Apparently six and 1/2 year olds do know better than Mommies.

We all woke rather late that morning and only Hun made it to Synagogue. Now we were trekking back to my parents for lunch. Lunch ended about 4 pm and we returned home at which point, EVERYONE took a nap (even So). By the time we awoke, it was time to get ready for the second Seder at MIL's house. (Yes - we do it twice, it's almost Barbaric.)

She lives a bit closer to us, and there were much less people at this Seder, however, we still did not get home until close to 3 am.

And the following morning we all awoke late - it was off to lunch at MIL's house and we came home and napped because Passover was going right into Sabbath (which is like a mini-holiday every weekend anyway).

We ate Sabbath dinner at MIL's house, which does not drag on like a Seder, so we actually made it home by 12 am.

Sleep - wake late, off to my mom's house for lunch with over 30 people again.

I feel like I should just say -

wash... rinse... repeat... wash ... rinse... repeat...

only it is -

eat... sleep... repeat... eat... sleep... repeat...

It seems like it's vacation, but it is actually exhausting.

After lunch Saturday, we stayed late at my Mom's house so the cousins and siblings could hang. We played "apples to apples" and... well... hung.

Saturday night ended the Sabbath and the first days of Passover and brought us into the intermediary days of Passover which I will explain tomorrow.

It was so nice to spend that time with family. And as exhausting as it was, my stress level was so diminished because we were hosted at the meals rather than hosting the meals. There were so many able bodied nieces and nephews and relatives around that I did not need to get up and do a thing, and that is really what I needed at this point in time. Even So and Ro were big helps, setting tables for 30 people and playing nicely with hardly seen cousins. However, Ate did keep me on my toes a bit, but I will include all that in the next post.

I hope to G-d all this talk about Passover is not boring my readers to death. I know I have some readers who know all about Passover and celebrate it themselves, but I also know that I have some readers who may not be familiar with the holiday. However the next post or two will include other aspects of the holiday, such as trips we took and my own personal family tradition that includes a sad family story.
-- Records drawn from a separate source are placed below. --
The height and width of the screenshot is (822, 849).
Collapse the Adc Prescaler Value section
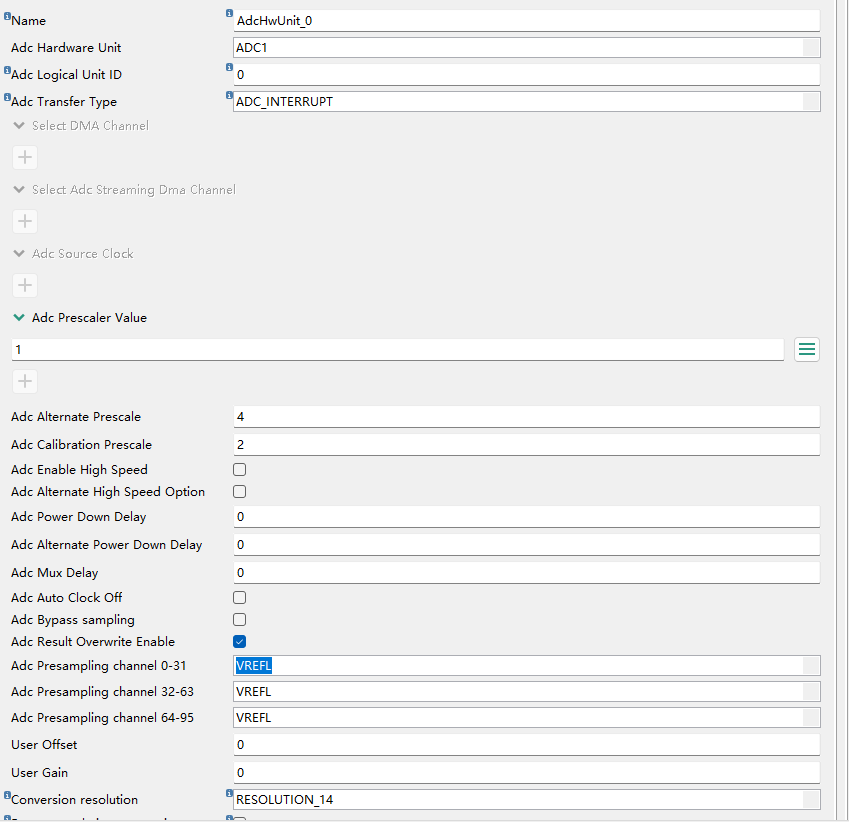19,318
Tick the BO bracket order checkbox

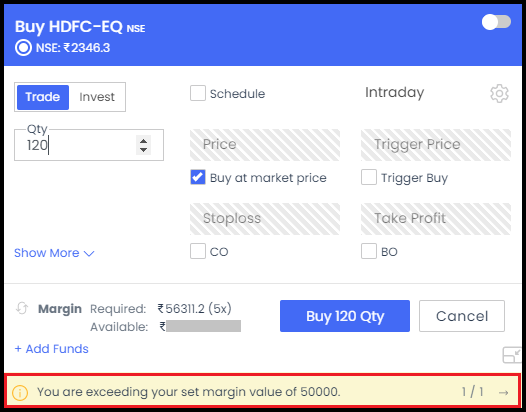click(369, 251)
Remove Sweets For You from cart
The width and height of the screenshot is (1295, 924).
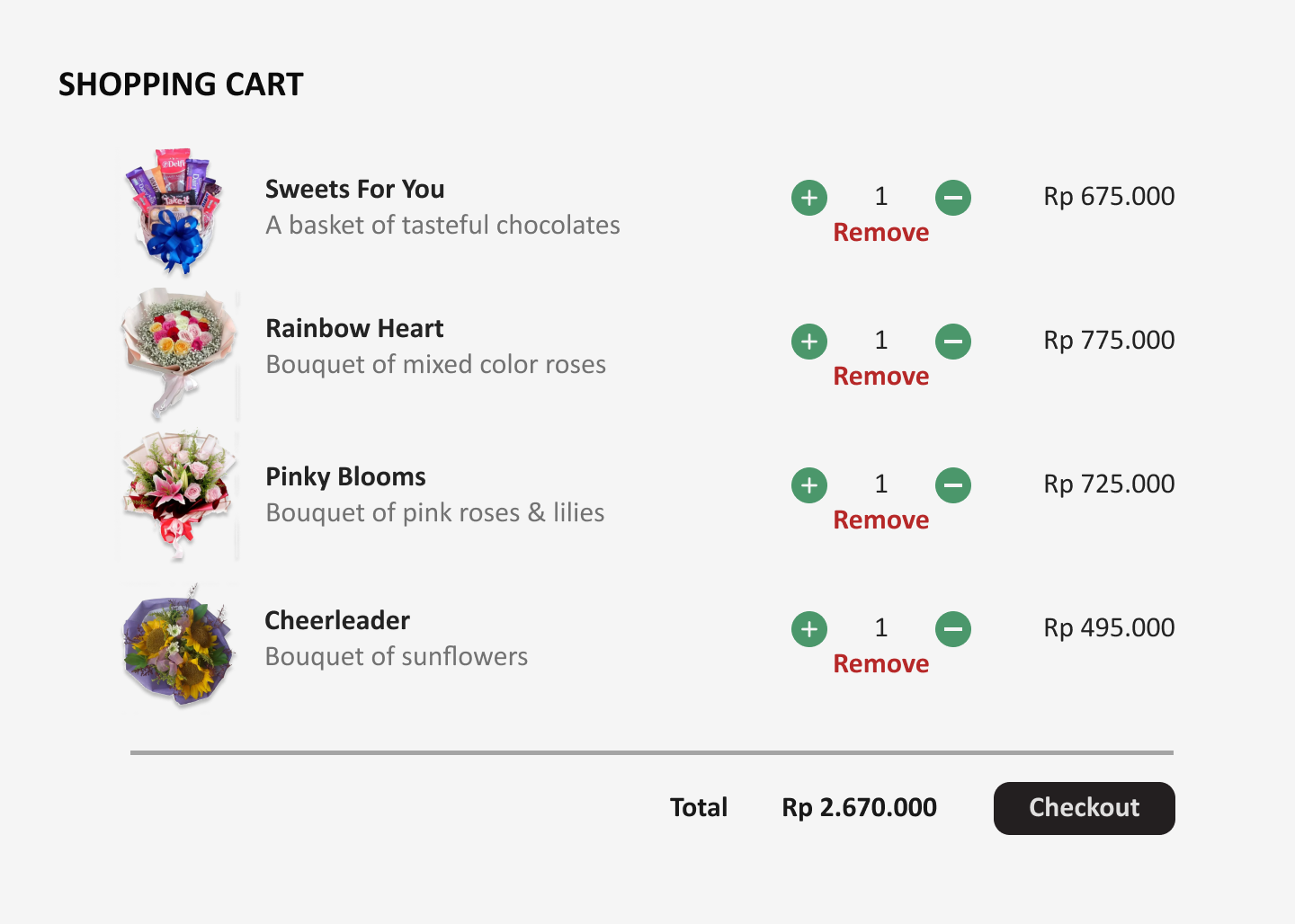pyautogui.click(x=880, y=233)
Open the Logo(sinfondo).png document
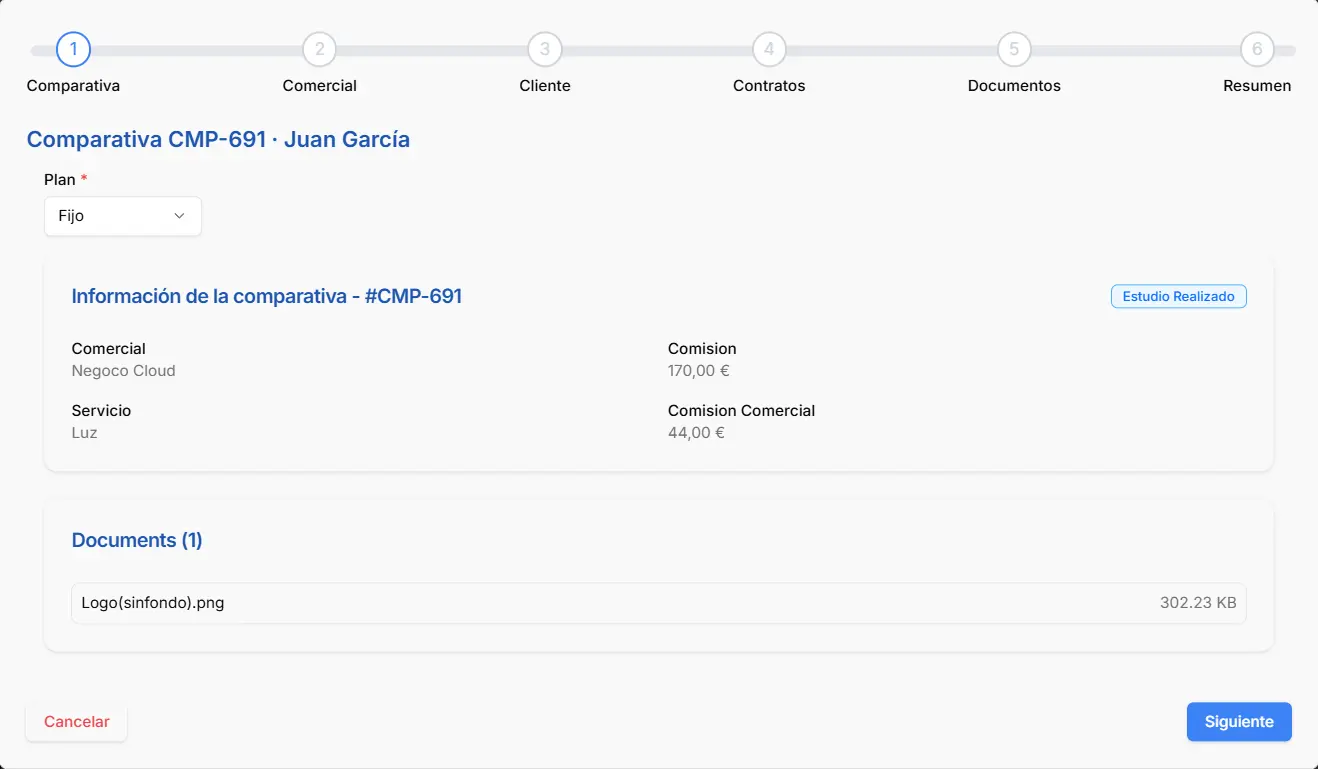The height and width of the screenshot is (769, 1318). pos(153,603)
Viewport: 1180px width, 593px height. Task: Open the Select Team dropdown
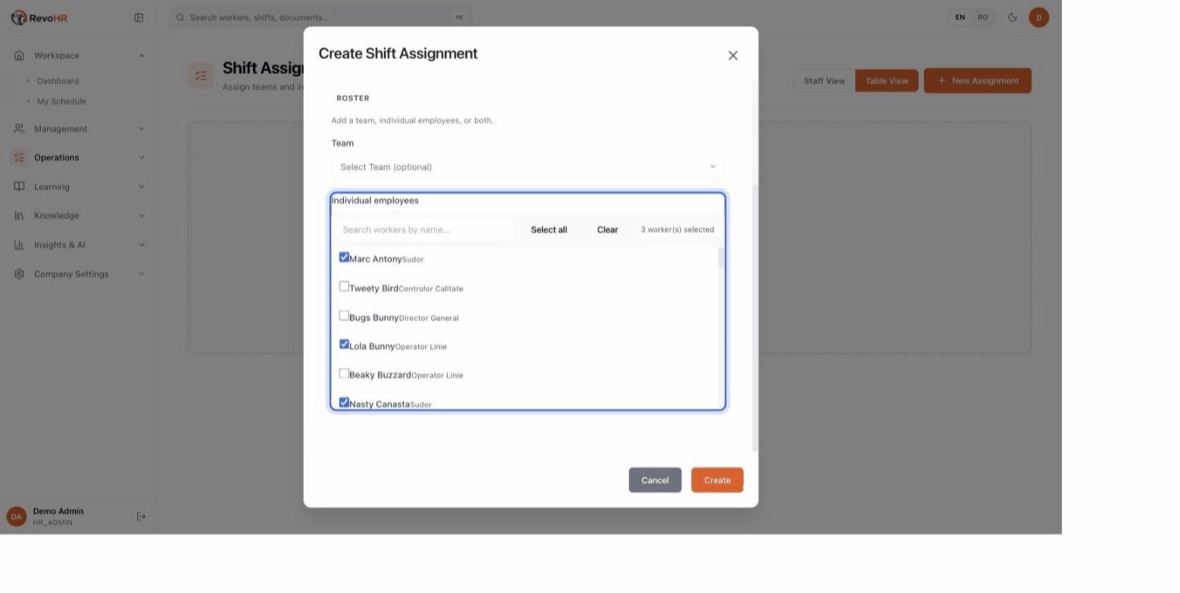[528, 167]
So I do hope y'all come back.

6 have shown Orah a little love: said...

Stopped by for a moment.Great to see you bac. Will come back very soon and take in all of the details ")

Anonymous said...

Of course, we'll come back.........YAWN.......just joshin! Your interesting stories and holiday tidbits always keep us interested. Although your rehashing of Pesach was starting to give me the willies, I mean, G-d it was a looooooong holiday!
And I soooo don't feel bad saying that either. Hmmmmmm, at least for the next major holiday comin up (Shavuos), you'll have ohhh so many more interesting things to tell us.....that and the yummy cheescake!!
- Miss. S.

Candice said...

You sound like you need a vacation. I'm exhausted for you. ;) said...

I LOVE reading of your traditions!

You littlr So cracks me up.

Looking forward to hearing more.

Thanks for the kind comments, they are more encouragement than you can even know.


Donna said...

Glad you're back missed you while you were gone. I'll check back soon. Hope baby isn't wearing you out too much.

Heidi @ Tayterjaq's Rebels said...

I find your Passover stories very interesting. I know very little of the Jewish faith and am always intrigued when I hear or read about it. I hope it's not insulting but I used to love the "All Of A Kind Family" books when I was young. I just introduced my 9 year old to them this year and now she likes them too.